This U.S. Dept. of Agriculture site may be of some help.
Corporate farming is a term that describes the business of agriculture, specifically, what is seen by some as the practices of would-be megacorporations involved in food production on a very large scale. It is a modern food industry issue, and encompasses not only the farm itself, but also the entire chain of agriculture-related business, including seed supply, agrichemicals, food processing, machinery, storage, transport, distribution, marketing, advertising, and retail sales. The term also includes the influence of these companies on education, research and public policy, through their educational funding and government lobbying efforts. Corporate farming is often used synonymously with agribusiness (although agribusiness quite often is not used in the corporate farming sense), and it is seen as the destroyer of the family farm. Two percent of all farms in the United States are owned by corporations or other non-family entities, but only half of those farms earn more than $50,000 per year.[1]

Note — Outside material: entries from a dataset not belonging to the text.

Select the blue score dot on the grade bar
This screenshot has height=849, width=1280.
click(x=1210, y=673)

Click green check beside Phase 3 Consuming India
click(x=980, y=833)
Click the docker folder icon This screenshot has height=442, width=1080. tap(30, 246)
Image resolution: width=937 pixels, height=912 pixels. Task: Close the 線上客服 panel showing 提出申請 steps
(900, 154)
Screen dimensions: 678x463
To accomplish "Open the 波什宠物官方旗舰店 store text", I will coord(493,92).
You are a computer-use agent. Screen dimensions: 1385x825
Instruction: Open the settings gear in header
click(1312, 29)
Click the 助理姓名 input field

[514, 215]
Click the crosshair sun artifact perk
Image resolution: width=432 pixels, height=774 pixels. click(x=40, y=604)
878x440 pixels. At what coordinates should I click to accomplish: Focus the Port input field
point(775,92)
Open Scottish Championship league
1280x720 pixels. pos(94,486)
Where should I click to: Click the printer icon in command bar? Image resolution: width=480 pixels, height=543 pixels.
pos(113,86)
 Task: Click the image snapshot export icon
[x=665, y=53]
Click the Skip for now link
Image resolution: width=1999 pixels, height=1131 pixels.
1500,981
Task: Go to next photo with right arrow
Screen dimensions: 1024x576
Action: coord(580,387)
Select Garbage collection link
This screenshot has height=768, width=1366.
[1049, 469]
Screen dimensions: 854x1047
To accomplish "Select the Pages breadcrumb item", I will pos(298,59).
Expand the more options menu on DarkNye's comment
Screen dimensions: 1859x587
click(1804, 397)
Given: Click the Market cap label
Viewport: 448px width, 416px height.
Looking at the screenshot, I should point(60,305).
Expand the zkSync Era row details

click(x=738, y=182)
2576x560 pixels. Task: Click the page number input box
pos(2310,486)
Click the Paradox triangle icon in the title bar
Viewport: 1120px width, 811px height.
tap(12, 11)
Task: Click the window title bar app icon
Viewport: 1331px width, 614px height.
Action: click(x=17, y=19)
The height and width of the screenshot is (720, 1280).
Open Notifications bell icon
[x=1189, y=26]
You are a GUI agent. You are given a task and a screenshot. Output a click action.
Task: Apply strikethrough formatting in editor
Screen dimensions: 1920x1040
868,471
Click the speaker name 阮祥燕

Critics argue that the ultimate goal of corporate farming is to vertically integrate the entire process of food production, from the development of proprietary strains of DNA through to the distribution and sale of food to consumers. Some corporations are considered to be well on the way to achieving this objective, and have become very large in the process, such as Archer Daniels Midland and the privately held Cargill, with 2004 revenues of $62.9 billion.[citation needed]
Corporate farming is a fairly broad term that deals with the general practices and effects of a small number of large, global corporations that dominate the food industry. It does not refer simply to any incorporated agribusiness enterprise, although most agricultural businesses today are in some way economically connected to the dominant food industry players. As such, it may be thought of as a movement, which is at times also referred to as anti-corporate farming.